Él se demora en abrir, simula no encontrar la llave. Me hago la que espero con paciencia. La que miro a los costados. No quiero que nadie me vea acá, así.
El perro San Bernardo aparece detrás de él. Le cuelga un halo de baba. Espesa, pesada, cae en la baldoza. Hace ¡plaf! en la baldoza fría como los dedos de mis pies.
“Hola”, beso en la mejilla
“Hola”, apoyo la mejilla
Acaricio al perro. Le toco las orejas, Juego con sus orejas desproporcionadas con respecto a su cara. Me mira con sus ojos tristes de siempre.
Pienso si no serán el mismísimo reflejo de mis ojos. Quizás sea solo cansancio. O resignación. Vaya uno a saber qué.
El perro se olvida rápidamente de mi y vuelve a entrar.
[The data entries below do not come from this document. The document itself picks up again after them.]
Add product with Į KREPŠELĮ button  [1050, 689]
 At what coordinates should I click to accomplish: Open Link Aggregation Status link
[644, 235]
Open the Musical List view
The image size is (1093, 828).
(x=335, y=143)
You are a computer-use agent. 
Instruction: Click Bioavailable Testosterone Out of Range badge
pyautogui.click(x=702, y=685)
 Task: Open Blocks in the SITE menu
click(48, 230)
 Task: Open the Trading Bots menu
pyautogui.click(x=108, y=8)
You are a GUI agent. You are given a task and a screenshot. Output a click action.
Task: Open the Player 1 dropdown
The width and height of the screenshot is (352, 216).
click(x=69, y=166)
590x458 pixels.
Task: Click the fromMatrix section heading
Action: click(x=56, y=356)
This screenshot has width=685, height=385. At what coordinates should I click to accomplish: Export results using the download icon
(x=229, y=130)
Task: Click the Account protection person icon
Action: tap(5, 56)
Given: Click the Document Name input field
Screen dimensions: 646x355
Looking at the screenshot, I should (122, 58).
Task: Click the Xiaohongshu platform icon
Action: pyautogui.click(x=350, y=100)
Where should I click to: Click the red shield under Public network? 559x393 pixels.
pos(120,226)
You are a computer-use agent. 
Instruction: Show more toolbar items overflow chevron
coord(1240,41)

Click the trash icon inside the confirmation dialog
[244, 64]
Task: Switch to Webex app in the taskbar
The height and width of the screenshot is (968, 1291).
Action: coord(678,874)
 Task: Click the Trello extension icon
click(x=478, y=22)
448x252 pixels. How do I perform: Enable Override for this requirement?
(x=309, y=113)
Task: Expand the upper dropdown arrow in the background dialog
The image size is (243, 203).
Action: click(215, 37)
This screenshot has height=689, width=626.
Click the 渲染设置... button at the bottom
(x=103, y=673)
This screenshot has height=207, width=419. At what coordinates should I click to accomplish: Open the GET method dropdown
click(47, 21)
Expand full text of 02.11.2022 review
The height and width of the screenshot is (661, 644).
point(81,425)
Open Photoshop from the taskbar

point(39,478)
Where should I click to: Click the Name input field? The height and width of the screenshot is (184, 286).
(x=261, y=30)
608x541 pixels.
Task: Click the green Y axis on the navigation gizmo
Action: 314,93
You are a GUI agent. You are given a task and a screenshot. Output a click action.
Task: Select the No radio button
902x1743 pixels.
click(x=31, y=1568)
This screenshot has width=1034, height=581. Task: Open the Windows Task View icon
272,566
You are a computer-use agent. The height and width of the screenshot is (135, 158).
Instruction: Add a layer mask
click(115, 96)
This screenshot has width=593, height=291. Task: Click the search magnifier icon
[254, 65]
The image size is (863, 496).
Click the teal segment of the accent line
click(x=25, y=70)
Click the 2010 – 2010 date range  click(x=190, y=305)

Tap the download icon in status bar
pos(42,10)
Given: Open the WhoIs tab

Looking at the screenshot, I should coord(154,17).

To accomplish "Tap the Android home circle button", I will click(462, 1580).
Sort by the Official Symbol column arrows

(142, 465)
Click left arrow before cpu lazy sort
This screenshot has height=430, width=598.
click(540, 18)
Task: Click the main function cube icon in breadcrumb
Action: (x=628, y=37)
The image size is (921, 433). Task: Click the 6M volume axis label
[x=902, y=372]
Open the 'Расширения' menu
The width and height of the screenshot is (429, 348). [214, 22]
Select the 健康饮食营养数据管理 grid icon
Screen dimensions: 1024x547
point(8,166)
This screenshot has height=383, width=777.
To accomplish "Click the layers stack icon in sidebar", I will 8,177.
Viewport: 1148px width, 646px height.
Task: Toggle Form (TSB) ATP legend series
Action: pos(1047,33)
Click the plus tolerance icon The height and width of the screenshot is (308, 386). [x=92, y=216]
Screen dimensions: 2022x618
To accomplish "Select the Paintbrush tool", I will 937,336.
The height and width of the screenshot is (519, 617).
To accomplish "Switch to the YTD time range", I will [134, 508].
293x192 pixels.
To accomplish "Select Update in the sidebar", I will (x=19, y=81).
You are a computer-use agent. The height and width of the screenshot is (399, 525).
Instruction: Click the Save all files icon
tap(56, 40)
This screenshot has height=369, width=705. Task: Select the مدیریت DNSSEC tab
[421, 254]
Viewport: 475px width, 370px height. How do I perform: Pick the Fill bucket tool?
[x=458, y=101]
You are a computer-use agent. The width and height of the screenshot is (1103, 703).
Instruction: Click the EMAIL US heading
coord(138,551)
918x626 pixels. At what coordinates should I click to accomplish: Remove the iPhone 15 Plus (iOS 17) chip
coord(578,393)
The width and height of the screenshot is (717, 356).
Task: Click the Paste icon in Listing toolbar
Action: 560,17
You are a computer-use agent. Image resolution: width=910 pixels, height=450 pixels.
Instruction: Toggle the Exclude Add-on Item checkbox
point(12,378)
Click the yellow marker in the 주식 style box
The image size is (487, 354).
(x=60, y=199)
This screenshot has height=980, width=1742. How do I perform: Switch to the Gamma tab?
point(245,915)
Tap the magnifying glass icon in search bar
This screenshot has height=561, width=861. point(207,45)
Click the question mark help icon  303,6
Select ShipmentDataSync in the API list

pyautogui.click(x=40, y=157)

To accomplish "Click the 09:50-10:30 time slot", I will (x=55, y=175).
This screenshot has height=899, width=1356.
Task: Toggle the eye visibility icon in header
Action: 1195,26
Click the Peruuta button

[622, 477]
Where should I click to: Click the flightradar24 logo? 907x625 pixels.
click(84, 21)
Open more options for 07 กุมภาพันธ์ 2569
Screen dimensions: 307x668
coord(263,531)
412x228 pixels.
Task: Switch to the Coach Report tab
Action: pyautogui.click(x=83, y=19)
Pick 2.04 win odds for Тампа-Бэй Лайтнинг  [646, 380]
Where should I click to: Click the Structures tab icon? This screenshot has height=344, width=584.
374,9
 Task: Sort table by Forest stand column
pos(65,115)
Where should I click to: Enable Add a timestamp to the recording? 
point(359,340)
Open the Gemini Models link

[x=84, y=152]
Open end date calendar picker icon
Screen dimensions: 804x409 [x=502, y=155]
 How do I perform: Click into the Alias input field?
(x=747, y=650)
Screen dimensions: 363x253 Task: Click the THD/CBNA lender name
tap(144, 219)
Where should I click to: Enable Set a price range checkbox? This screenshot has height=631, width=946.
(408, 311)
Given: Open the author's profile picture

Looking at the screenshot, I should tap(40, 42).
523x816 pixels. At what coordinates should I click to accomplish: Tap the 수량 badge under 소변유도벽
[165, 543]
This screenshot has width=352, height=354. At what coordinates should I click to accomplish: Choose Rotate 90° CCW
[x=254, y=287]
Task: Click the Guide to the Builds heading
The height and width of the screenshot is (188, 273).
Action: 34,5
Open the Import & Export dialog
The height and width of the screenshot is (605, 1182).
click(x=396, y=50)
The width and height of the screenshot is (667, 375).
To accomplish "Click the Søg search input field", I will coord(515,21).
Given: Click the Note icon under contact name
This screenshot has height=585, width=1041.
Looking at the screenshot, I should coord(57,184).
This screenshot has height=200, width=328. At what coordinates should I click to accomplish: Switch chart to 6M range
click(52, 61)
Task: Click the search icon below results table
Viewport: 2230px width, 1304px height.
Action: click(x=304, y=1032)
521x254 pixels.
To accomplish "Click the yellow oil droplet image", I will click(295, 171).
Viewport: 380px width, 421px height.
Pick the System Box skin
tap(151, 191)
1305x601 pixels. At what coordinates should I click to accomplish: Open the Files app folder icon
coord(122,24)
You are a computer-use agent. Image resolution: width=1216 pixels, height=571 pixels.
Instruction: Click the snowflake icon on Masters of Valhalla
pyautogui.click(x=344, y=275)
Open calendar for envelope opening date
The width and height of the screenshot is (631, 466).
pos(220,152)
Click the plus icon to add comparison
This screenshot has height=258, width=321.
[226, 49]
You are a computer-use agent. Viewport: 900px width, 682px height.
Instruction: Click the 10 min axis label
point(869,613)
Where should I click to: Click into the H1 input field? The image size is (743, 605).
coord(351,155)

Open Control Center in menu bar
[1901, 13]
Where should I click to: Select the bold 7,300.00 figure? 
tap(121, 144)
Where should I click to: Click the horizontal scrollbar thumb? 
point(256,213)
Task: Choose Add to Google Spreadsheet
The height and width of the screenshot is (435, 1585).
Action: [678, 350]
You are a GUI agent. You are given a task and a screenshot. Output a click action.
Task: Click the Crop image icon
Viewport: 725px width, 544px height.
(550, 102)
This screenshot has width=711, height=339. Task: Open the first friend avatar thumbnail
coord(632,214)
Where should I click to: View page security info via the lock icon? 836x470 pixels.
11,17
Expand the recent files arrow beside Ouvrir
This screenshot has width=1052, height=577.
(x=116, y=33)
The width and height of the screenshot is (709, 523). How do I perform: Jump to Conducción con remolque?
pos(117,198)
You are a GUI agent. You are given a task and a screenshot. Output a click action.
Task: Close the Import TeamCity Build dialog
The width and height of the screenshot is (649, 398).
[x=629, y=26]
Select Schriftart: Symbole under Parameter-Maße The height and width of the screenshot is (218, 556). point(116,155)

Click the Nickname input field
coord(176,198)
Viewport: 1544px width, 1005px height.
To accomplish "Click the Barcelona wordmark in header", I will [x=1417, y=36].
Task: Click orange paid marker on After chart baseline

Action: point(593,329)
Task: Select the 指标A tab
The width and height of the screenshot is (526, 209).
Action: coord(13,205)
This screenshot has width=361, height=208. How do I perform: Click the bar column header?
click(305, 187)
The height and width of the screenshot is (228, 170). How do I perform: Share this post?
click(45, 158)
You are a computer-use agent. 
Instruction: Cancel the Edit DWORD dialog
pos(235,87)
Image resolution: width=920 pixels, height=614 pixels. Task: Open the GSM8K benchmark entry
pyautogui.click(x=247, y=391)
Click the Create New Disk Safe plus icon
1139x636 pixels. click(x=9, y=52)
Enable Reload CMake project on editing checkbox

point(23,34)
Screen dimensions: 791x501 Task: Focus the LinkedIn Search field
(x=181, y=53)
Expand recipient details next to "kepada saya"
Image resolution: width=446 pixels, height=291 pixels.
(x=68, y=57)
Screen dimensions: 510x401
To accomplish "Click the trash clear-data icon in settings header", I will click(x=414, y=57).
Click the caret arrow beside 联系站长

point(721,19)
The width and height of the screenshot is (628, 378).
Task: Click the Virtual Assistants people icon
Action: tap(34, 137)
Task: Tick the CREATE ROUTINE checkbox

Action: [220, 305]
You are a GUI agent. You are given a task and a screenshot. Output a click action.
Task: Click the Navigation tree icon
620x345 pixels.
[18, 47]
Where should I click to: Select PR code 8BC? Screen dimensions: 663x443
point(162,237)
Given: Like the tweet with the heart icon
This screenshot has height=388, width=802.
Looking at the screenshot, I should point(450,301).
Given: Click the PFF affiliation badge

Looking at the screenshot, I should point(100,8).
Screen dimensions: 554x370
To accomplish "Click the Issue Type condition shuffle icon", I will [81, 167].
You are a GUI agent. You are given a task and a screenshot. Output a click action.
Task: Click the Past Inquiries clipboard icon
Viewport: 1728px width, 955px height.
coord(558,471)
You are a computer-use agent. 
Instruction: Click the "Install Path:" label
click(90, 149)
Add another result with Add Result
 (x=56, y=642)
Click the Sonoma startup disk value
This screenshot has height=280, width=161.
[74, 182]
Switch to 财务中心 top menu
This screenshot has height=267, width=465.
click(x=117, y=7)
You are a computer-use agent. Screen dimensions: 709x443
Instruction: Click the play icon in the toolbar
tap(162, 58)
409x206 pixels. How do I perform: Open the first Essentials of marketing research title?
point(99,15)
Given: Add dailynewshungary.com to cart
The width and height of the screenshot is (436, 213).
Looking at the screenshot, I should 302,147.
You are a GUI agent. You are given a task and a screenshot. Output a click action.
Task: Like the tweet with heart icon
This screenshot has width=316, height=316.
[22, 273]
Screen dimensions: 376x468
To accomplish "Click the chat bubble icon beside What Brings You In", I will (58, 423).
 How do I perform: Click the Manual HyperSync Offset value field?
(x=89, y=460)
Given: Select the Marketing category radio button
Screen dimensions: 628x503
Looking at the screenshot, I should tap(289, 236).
Él hará lo mismo un par de horas después. Lo sé. Sí, sé que vos también lo sabés.
“¿No te estás cagando de frío así?, yo.
“Entremos”, él.
Y se cierra la puerta detrás suyo.
En la cocina hay olor a café recién hecho, a pelo de perro San Bernardo, y a su perfume de siempre. Hoy igual que siempre.
Es él que se acerca de atrás. Me abraza. Y el saco marrón se encoge tanto como mi corazón, o como mis venas, o como mis células, o como mis tripas. Pero el sexo se abre y se expone. Se vulnera.
“¿Subimos?”
Y yo, yo me aflojo los botones del saco marrón, y me doy media vuelta. Entonces ahí, frente a su boca, todo tiene sentido.
Al menos esa ínfima porción de tiempo cobra sentido en mi microcosmos, simple, llano, redondo, puro, desnudo, absurdo.
¿Me escuchás? ¿Seguís ahí, Oscár? ¿Dónde te metiste ahora? ¡Volvé, Oscár!